──────── Exercise material

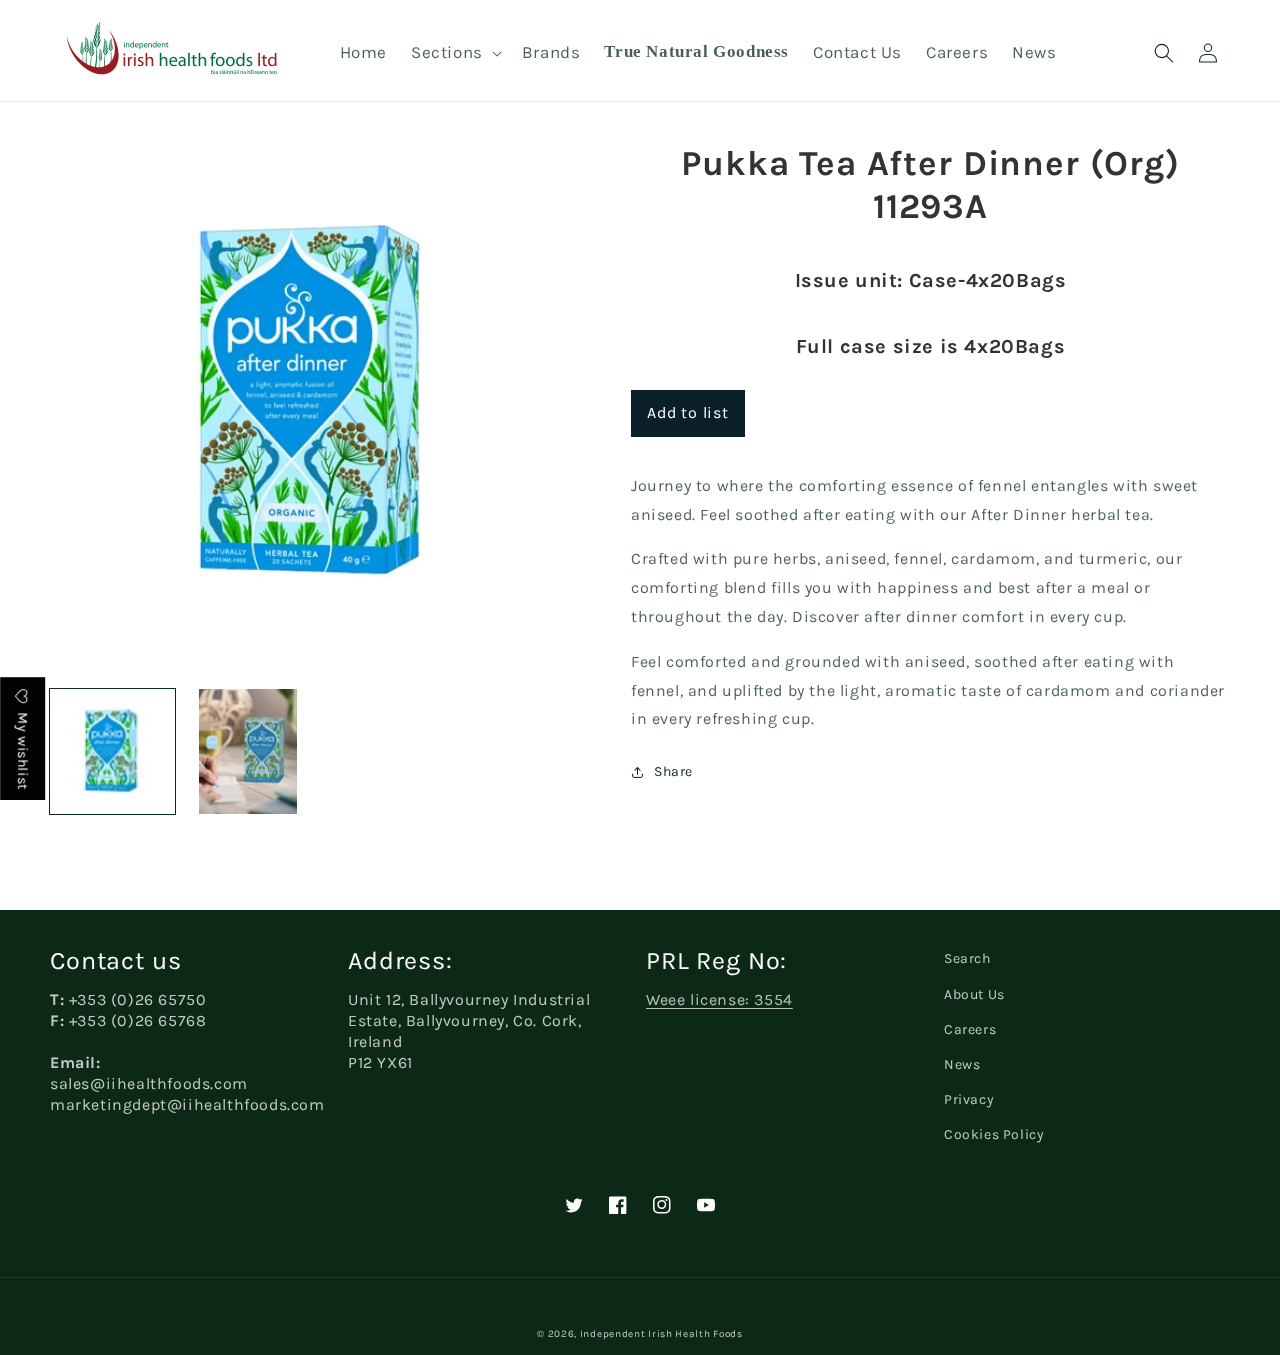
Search (967, 958)
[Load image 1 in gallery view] (112, 751)
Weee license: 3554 (719, 999)
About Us (974, 994)
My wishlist (22, 749)
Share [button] (673, 771)
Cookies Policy (994, 1134)
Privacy (969, 1099)
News (962, 1064)
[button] (454, 52)
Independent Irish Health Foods (661, 1334)
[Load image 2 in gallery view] (247, 751)
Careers (970, 1029)
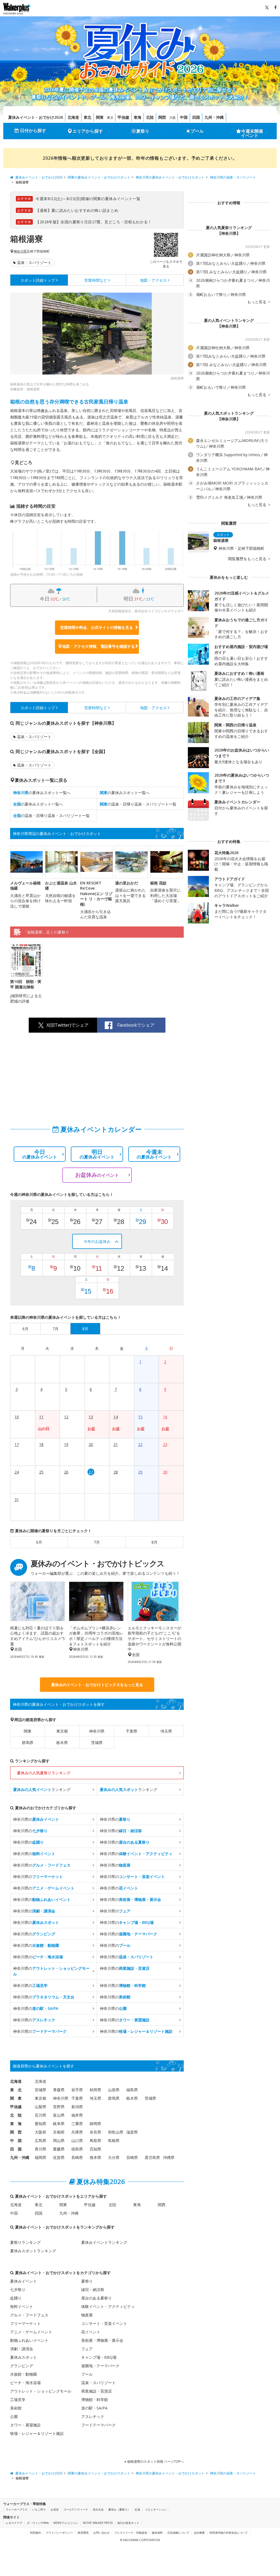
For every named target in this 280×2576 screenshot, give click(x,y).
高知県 (95, 2149)
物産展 (87, 2314)
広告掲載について (178, 2533)
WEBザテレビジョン (65, 2523)
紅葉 (137, 2509)
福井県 (77, 2115)
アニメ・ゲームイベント (31, 2331)
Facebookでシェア (135, 1025)
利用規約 (35, 2533)
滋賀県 (132, 2132)
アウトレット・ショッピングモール (40, 2391)
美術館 (16, 2408)
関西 (162, 117)
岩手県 (77, 2089)
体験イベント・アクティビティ (108, 2306)
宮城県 (40, 2089)
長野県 (59, 2106)
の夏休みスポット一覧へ (42, 792)
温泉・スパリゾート (34, 262)
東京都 (62, 1731)
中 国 (16, 2140)
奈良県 (95, 2132)
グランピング (21, 2365)
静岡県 (95, 2123)
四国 (196, 117)
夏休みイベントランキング (104, 2242)
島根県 (113, 2140)
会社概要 (199, 2533)
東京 (110, 117)
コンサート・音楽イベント (104, 2323)
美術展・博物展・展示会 (102, 2340)
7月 (97, 1542)
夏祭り (142, 131)
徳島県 (77, 2149)
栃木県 (62, 1742)
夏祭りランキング (25, 2242)
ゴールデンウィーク (75, 2509)
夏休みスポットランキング (33, 2250)
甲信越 (123, 117)
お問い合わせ (101, 2533)
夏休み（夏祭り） (119, 2509)
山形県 (113, 2089)
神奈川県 (20, 251)
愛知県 (40, 2123)
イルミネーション (156, 2509)
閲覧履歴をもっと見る (247, 559)
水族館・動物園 (23, 2374)
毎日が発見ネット (128, 2523)
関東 (100, 117)
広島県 (40, 2140)
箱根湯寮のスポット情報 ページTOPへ (155, 2461)
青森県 (59, 2089)
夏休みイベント (23, 2281)
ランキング (42, 1789)
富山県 (59, 2115)
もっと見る (257, 302)
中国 (184, 117)
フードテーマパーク (98, 2425)
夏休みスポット (23, 2357)
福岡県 (40, 2157)
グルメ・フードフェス (29, 2314)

────────────────

- _Work task_
Above is a listing; print exactly its lines from the one with "宮城県 (40, 2089)" through the one with "関東 (100, 117)", and no other lines.

- _Output below_
宮城県 (40, 2089)
長野県 (59, 2106)
の夏休みスポット一覧へ (42, 792)
温泉・スパリゾート (34, 262)
東京都 (62, 1731)
中 国 (16, 2140)
奈良県 (95, 2132)
グランピング (21, 2365)
静岡県 (95, 2123)
四国 (196, 117)
夏休みイベントランキング (104, 2242)
島根県 (113, 2140)
会社概要 (199, 2533)
東京 (110, 117)
コンサート・音楽イベント (104, 2323)
美術展・博物展・展示会 (102, 2340)
7月 (97, 1542)
夏祭り (142, 131)
徳島県 (77, 2149)
栃木県 (62, 1742)
夏祭りランキング (25, 2242)
ゴールデンウィーク (75, 2509)
夏休みスポットランキング (33, 2250)
甲信越 (123, 117)
お問い合わせ (101, 2533)
夏休み（夏祭り） (119, 2509)
山形県 (113, 2089)
神奈川県 (20, 251)
愛知県 (40, 2123)
イルミネーション (156, 2509)
閲覧履歴をもっと見る (247, 559)
水族館・動物園 (23, 2374)
毎日が発見ネット (128, 2523)
関東 (100, 117)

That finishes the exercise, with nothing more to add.